Na trama, somos apresentados a um mundo que vampiros existem e são caçados, acompanhamos a trope já famosa da “dupla improvável” de Jamie Foxx como Bud Jablonski, um limpador de piscinas que trabalha um segundo turno caçando as criaturas da noite e Dave Franco como Seth, um representante de sindicato. A direção de Perry consegue ser interativa, nos entregando uma comédia física que encaixa muito bem no que o longa quer nos passar, o diretor brinca com os conceitos de gore e tira o máximo de proveito com a quantidade de tripas, acrobacias e sangue na nossa tela. Porém, mesmo com uma competência minimamente charmosa por trás das câmeras, o longa peca muito em nos entregar o mínimo de sabor.

Netflix/ Divulgação

Não existem muitas explicações para a existência dos sugadores de sangue neste universo, não que seja necessário, a trama está muito mais focada em, como dito no início, se divertir com sua própria ideia absurda e nos entregar um entretenimento simples mas eficiente. Esta segunda parte que talvez seja o maior problema do filme, diferente de outras obras com essa visão de autoparódia como Zumbilândia, Dupla Jornada soa mais como um filme feito não por pessoas que trabalharam para nos entregar tal diversão, e sim um algoritmo que planejou elementos previamente conhecidos e colocou tudo numa trama de duas horas.

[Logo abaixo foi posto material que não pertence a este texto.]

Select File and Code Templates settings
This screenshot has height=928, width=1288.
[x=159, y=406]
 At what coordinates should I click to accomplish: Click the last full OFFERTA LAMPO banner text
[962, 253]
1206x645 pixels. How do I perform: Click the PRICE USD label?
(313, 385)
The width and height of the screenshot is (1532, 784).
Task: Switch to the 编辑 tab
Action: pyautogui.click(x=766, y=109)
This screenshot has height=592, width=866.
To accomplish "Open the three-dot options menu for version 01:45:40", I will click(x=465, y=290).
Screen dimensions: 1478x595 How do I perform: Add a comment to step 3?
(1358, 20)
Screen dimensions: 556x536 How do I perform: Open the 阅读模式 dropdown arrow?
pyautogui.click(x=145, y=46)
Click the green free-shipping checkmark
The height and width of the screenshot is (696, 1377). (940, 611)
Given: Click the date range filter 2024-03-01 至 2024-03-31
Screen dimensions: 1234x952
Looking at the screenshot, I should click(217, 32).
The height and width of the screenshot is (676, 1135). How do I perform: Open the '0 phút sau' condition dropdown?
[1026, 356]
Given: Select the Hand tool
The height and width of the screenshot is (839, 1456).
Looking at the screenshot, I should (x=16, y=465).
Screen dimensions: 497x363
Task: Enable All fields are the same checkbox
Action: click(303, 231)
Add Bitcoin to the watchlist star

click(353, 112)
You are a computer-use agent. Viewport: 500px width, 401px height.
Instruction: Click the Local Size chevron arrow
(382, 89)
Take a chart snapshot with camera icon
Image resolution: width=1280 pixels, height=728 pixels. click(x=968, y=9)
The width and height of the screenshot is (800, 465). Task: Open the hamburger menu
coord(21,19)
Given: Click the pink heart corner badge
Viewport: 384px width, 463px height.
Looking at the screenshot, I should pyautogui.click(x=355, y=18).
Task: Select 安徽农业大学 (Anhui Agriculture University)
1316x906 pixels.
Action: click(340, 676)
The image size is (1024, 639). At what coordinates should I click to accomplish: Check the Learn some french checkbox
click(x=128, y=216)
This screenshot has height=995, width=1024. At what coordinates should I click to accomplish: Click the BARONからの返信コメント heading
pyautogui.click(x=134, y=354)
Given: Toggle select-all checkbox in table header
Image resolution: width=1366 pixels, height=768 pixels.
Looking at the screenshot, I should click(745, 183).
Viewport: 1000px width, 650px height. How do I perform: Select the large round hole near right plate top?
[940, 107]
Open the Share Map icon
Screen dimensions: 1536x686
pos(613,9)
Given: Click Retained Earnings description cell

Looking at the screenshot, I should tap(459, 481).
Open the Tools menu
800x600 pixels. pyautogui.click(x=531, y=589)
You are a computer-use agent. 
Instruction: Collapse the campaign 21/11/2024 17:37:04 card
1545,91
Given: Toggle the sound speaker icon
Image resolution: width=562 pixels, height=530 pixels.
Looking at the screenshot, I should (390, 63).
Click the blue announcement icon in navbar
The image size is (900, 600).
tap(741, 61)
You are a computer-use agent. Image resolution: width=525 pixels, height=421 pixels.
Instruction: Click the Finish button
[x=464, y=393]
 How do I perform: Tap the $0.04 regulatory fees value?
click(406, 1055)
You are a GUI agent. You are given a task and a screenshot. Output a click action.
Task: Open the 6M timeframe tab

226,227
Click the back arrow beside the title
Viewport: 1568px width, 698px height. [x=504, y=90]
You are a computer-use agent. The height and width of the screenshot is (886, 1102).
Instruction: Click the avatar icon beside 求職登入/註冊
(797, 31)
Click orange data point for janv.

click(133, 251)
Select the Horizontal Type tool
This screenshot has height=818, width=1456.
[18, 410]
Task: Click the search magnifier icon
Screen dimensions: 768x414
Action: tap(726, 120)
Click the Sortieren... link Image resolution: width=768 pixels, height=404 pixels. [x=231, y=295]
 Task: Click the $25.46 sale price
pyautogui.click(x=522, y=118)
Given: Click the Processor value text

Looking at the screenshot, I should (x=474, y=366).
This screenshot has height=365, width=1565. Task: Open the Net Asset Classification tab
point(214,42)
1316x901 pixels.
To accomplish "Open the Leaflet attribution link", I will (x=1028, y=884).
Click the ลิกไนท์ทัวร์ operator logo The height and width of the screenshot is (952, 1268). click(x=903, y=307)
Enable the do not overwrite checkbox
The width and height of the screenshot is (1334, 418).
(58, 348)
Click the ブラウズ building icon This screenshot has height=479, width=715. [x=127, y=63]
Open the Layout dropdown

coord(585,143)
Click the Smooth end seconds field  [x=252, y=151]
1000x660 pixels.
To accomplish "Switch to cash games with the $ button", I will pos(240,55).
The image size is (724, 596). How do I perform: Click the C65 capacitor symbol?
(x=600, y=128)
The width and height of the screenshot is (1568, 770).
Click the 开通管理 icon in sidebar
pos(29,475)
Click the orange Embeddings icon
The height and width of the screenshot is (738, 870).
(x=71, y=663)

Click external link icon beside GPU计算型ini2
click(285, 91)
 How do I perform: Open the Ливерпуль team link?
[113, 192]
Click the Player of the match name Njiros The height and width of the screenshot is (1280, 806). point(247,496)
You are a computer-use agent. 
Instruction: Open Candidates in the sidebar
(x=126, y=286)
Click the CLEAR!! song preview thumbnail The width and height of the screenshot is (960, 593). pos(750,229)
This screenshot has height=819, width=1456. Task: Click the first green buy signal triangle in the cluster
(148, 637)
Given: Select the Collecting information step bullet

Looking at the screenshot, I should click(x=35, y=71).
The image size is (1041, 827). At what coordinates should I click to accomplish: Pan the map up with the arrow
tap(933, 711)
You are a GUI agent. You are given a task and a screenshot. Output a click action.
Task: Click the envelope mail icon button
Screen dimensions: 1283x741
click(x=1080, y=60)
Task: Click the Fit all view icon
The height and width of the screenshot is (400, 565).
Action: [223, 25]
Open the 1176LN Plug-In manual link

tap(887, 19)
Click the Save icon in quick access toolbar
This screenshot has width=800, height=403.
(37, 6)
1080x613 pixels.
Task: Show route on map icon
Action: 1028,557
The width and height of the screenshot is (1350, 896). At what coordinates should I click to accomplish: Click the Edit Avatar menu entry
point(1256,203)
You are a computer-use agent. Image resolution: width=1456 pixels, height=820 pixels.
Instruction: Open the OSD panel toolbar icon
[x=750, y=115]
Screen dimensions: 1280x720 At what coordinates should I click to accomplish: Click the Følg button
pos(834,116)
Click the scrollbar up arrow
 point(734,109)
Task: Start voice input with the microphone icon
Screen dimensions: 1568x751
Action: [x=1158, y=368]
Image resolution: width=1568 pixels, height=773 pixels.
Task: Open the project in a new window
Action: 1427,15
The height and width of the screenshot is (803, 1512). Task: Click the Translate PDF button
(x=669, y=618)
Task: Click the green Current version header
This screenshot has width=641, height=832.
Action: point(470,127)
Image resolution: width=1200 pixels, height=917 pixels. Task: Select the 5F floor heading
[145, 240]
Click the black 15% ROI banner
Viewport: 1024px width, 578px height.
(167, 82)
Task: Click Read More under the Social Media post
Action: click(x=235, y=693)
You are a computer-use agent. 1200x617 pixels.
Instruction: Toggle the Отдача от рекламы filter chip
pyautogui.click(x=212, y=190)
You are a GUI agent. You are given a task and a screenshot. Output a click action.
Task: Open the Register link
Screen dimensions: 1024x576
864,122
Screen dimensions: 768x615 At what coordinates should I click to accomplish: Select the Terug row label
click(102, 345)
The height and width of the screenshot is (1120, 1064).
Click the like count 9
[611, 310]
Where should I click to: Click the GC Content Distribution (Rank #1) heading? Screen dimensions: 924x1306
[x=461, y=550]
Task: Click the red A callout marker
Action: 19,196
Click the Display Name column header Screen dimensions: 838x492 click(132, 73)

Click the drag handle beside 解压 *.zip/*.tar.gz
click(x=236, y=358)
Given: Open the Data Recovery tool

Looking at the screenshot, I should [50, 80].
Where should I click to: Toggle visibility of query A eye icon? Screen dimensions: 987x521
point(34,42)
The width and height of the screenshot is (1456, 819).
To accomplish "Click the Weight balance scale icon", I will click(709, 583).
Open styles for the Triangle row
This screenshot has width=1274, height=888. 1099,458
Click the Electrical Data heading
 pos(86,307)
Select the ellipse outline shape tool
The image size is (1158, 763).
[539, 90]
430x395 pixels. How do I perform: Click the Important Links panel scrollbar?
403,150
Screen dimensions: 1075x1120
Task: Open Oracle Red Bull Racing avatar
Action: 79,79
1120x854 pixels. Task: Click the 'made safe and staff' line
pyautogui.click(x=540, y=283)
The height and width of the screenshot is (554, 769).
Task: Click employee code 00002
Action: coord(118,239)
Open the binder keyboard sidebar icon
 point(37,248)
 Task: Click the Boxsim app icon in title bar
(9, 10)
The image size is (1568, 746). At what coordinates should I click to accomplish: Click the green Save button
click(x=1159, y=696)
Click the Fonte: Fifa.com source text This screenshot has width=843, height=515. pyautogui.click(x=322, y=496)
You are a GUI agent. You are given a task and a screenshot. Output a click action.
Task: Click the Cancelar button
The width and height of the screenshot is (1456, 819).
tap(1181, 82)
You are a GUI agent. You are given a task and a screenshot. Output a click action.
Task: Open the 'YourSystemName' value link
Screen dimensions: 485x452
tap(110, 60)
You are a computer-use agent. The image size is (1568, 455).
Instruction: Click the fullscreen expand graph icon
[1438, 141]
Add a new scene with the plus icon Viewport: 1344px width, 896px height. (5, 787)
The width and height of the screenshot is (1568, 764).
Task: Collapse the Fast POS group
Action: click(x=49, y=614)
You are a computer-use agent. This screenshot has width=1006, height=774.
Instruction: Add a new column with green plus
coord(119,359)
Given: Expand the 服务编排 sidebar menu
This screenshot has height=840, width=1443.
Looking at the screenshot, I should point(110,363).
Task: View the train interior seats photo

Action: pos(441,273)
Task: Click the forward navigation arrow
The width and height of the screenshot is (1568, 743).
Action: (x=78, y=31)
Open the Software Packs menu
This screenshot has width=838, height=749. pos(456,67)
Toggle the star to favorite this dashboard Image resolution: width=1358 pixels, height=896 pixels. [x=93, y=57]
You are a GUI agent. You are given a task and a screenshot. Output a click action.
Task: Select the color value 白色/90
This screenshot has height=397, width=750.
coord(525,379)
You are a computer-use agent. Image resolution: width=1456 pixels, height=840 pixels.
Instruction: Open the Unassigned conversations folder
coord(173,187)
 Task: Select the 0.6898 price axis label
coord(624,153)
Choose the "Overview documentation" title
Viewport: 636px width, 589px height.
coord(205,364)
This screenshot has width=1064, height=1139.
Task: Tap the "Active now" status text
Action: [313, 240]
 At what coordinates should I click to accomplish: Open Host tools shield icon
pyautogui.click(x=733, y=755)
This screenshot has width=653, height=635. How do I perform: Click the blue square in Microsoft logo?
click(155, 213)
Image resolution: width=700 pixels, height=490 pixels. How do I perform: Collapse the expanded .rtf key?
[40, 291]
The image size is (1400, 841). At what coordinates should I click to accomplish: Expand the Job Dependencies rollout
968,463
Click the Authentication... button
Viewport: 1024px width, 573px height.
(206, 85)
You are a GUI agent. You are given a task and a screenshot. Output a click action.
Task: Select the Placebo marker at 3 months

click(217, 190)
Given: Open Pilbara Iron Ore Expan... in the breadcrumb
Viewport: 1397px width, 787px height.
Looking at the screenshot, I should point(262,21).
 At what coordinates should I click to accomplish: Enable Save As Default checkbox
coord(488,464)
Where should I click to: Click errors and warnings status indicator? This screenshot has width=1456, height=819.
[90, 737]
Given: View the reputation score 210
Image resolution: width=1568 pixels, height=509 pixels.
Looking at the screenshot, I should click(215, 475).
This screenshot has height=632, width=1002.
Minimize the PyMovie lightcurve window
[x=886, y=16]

Apesar de todo o ponto de “filmes farofas” ser não pensar demais sobre, a produção segue um padrão já visto em muitas outras da Netflix, usando a mesma analogia, a farofa neste caso é uma sem gosto, que você não sente o sabor em consumir e apenas seguiu um checklist do que em teoria deveria fazer um filme assim divertido para ser um sucesso.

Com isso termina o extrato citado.